Climate Week 2013 was launched at an event at the House of Commons yesterday, where 14 companies, projects and individuals were given awards for their work to tackle climate change in the past year.
Among the winners was Chasing Ice – a documentary film that follows photographer James Balog’s journey to capture glacial retreat on camera – which won Best Artistic Response.
Balog spoke to Blue & Green Tomorrow in December, shortly before the film was released in UK cinemas.

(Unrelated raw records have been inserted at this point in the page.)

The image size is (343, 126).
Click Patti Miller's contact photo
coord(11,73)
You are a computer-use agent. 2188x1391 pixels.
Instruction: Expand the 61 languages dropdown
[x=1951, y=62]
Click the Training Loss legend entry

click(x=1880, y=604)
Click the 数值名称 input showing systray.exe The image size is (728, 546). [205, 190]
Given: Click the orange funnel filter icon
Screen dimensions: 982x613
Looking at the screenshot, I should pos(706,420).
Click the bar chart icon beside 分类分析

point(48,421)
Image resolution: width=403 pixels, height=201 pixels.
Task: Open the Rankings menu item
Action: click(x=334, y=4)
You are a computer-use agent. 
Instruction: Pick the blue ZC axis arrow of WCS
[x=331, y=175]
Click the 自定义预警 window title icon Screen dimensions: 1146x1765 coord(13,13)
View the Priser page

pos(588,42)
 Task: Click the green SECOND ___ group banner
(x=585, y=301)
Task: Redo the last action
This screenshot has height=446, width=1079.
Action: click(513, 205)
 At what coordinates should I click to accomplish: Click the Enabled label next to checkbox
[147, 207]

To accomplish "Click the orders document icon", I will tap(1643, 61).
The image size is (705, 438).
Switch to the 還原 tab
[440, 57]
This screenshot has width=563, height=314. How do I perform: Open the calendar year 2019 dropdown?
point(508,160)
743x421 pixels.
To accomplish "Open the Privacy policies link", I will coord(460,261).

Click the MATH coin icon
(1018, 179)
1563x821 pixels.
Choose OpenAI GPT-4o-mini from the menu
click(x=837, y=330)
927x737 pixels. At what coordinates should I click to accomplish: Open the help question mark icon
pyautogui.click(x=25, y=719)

He said, “I think [the film is] the strongest evidence [for climate change] that anybody’s put forth in a format that a layperson can understand.”
As well as being visually beautiful – yet devastating to watch at times – it has also seemingly had a significant impact on viewers.
Last year, an American woman, who said she watched Fox News anchor and staunch climate change denier Bill O’Reilly’s show every day, claimed the film had not only turned her opinion on climate change on its head, but it had also “changed [her] life”.
Other winners included Size of Wales (Best Campaign) – a project recently in the news after it announced it had raised enough money to protect an area of rainforest the size of Wales – and Loowatt (Best New Product) – a waterless toilet system that uses anaerobic digestion to convert human waste into biogas and fertiliser.
Energy and climate change minister Greg Barker and parliamentary under-secretary at the Department for Environment, Food and Rural Affairs (Defra) Lord de Mauley were among those speaking at the launch.
De Mauley said that the UK could become a world leader in climate change adaptation and mitigation, while Barker outlined that education and climate change go hand-in-hand.